Verführerischer Boom lockt Google
Rund zehn Milliarden Dollar privates Kapital seien in der NewSpace genannten Branche investiert, so der Marktforscher NewSpace Global. Entstanden sind so Firmen wie Made in Space, ein US-Start-up, das mittels 3D-Druck Satelliten direkt im Orbit produzieren will. In Russlands Skolkovo-Innovationszentrum nahe Moskau tummeln sich auf engstem Raum 150 junge Weltraumfirmen.
Der Boom lockt auch Internetriesen wie Google. Der Konzern kaufte vor zwei Jahren das Start-up Skybox Imaging, das hochauflösende Aufnahmen aus dem All liefert, mit denen sich etwa der Containerumschlag in Häfen erfassen lässt. Inzwischen ist er auch an SpaceX beteiligt und an O3B, das per Satellit Internetzugänge anbietet. „Die Möglichkeiten, ins All zu kommen, haben sich in den vergangenen fünf Jahren stärker verändert als in der gesamten Raumfahrtära zuvor“, verkündet ein Report der Investmentbank Goldman Sachs.
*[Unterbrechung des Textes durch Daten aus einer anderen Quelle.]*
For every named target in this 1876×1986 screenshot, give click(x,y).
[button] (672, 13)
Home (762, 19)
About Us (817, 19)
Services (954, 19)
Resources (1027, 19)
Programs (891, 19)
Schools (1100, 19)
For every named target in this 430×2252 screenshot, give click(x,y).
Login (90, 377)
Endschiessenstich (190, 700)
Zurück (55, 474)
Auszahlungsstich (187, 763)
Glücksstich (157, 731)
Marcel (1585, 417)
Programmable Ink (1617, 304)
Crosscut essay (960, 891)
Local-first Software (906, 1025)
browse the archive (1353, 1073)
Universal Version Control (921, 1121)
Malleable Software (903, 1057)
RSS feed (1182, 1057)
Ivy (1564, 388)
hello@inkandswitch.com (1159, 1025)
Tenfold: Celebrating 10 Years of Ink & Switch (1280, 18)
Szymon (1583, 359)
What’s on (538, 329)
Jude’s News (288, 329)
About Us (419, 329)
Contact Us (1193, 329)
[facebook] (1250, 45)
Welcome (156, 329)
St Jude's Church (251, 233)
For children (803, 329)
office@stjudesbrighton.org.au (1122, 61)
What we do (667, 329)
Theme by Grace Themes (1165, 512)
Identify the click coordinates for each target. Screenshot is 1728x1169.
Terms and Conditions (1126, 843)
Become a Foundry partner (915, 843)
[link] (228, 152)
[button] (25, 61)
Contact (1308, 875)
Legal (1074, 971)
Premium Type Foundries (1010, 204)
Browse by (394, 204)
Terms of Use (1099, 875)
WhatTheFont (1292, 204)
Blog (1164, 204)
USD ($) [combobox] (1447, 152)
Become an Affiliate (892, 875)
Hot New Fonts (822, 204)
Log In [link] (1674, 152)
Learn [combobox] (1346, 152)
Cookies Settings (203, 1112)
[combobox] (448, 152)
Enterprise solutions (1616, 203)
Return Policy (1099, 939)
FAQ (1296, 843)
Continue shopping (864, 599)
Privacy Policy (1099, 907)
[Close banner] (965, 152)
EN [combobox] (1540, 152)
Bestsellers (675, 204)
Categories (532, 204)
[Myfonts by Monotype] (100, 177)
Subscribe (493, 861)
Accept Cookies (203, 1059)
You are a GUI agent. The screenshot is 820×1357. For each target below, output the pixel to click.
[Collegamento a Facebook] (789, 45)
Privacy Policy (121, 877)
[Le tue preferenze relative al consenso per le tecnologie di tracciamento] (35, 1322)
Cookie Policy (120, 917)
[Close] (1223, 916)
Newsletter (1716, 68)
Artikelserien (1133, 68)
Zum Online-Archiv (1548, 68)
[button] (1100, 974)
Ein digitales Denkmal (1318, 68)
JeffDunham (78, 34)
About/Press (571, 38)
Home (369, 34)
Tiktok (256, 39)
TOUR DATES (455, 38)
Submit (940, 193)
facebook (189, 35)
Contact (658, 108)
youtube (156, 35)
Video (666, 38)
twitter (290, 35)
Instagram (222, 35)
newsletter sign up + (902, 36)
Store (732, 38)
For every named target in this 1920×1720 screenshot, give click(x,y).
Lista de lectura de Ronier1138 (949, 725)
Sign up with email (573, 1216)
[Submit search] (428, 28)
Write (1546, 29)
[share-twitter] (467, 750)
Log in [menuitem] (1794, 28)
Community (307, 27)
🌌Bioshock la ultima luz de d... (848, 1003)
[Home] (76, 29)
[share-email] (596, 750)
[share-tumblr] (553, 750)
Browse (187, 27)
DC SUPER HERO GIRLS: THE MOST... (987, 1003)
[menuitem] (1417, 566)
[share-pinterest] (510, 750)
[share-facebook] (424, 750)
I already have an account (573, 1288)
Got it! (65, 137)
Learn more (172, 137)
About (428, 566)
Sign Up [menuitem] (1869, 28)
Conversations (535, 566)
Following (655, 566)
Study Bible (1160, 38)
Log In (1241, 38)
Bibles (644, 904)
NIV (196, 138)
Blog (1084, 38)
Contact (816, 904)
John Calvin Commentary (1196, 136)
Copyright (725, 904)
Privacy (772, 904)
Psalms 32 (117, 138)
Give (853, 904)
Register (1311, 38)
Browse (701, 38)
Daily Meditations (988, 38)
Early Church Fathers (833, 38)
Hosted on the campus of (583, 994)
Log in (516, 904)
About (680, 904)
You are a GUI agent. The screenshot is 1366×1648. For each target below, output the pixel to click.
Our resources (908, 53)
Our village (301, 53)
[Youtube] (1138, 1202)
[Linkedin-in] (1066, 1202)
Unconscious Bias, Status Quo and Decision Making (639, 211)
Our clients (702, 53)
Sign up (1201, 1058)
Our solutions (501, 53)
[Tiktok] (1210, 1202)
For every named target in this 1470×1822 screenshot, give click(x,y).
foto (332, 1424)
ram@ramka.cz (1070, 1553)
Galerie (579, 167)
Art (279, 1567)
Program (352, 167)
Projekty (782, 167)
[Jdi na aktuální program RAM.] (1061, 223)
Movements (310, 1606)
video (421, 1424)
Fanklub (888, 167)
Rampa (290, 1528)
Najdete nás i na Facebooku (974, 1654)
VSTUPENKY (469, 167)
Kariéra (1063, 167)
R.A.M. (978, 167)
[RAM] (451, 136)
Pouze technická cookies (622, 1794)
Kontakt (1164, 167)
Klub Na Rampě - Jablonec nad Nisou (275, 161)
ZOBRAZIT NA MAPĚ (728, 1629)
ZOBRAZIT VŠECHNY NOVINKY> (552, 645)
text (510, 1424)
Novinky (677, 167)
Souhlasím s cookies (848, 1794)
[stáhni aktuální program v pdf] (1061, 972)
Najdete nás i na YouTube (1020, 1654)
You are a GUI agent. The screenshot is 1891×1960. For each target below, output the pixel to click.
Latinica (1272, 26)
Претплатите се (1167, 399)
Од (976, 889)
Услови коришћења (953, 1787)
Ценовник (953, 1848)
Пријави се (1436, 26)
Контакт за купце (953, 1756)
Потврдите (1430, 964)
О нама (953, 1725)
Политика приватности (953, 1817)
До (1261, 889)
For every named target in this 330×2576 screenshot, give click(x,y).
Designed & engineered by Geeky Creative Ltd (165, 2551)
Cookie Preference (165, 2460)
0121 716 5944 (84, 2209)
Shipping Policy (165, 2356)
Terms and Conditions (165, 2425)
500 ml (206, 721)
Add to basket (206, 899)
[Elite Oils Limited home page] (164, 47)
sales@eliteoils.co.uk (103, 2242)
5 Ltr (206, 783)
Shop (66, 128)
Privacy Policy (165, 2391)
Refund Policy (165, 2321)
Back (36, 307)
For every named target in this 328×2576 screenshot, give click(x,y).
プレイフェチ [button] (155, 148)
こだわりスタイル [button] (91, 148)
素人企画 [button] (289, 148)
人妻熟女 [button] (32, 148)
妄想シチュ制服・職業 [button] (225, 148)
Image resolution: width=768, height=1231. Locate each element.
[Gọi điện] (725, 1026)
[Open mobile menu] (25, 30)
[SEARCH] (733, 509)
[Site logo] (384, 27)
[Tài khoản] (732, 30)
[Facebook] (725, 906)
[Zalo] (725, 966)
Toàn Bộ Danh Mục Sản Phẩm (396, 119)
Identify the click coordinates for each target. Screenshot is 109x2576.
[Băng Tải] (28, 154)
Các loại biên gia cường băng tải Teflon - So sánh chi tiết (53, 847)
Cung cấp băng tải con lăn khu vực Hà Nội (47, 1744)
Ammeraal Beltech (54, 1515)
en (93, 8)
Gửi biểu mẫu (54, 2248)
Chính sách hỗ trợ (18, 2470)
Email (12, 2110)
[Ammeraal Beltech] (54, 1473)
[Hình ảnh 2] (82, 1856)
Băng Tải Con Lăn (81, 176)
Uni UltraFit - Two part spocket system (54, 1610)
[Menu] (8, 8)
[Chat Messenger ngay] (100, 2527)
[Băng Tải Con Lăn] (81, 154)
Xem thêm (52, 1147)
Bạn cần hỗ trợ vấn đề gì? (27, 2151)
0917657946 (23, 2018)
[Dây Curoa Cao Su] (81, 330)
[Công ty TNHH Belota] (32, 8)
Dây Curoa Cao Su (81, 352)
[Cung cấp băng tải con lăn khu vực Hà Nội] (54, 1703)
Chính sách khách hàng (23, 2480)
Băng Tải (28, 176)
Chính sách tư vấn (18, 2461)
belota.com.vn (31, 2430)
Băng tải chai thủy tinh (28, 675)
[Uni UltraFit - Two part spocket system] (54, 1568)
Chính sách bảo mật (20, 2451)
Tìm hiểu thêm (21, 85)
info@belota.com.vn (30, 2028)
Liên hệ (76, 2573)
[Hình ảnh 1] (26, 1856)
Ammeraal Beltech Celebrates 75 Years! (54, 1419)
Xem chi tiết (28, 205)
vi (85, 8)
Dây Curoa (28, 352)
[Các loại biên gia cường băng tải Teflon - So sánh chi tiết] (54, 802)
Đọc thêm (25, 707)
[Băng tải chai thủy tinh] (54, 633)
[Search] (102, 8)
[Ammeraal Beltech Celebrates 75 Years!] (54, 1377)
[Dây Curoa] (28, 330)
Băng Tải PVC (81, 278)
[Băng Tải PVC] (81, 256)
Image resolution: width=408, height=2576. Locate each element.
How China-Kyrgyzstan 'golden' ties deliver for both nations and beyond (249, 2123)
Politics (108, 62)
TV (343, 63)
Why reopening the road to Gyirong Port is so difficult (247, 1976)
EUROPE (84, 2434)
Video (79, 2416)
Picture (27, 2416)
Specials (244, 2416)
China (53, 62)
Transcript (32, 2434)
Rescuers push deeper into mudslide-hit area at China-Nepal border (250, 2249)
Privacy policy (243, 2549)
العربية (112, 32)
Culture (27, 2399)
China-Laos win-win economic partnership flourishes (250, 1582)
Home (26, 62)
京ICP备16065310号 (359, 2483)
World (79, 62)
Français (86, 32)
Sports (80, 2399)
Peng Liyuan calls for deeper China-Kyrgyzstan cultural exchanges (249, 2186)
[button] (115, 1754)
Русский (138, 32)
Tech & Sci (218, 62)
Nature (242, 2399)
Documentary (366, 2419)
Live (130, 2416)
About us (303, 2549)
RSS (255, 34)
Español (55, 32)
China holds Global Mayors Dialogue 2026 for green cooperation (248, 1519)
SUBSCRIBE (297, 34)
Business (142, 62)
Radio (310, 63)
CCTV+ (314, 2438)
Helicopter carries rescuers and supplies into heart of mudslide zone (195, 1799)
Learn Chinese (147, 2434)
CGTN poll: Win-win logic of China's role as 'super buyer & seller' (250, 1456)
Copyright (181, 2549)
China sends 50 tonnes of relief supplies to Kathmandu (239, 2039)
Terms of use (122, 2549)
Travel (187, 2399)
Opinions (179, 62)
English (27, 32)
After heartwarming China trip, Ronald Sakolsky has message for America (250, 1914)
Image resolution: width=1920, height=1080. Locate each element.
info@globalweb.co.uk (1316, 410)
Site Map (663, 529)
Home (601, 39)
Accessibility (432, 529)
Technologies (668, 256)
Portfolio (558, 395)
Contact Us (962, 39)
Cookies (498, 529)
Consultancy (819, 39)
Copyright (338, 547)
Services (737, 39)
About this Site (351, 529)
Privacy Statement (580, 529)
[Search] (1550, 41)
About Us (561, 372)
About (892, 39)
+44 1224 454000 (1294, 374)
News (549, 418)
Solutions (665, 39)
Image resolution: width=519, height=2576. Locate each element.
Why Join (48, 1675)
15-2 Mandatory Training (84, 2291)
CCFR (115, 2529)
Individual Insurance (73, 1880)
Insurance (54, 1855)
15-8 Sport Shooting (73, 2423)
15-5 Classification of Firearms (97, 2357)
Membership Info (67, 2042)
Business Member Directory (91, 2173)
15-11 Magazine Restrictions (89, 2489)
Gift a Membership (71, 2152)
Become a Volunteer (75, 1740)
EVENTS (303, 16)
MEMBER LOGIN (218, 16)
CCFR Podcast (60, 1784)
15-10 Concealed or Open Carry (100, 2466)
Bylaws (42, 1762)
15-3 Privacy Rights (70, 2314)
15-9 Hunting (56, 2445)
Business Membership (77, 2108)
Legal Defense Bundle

Die spannendsten Fakten zu Raketen und Satelliten
Rund 60 Millionen Dollar kostet es, einen Satelliten mit einer SpaceX-Rakete ins All zu schießen. Wer für einen großen Satelliten die europäische Ariane 5 bucht, muss rund 137 Millionen Dollar zahlen.
Weil die Startkosten so hoch sind, müssen Satelliten extrem zuverlässig sein. Daher verwenden die Konstrukteure teure, aufwendig getestete Komponenten. Leisten können sich das nur Staaten, Großkonzerne und die staatlich finanzierte Wissenschaft.
Raketen bestehen heute aus einer Unter- und einer Oberstufe - und sind ein Einwegprodukt. Die Unterstufe stürzt ins Meer, die Oberstufe verglüht beim Wiedereintritt in die Atmosphäre.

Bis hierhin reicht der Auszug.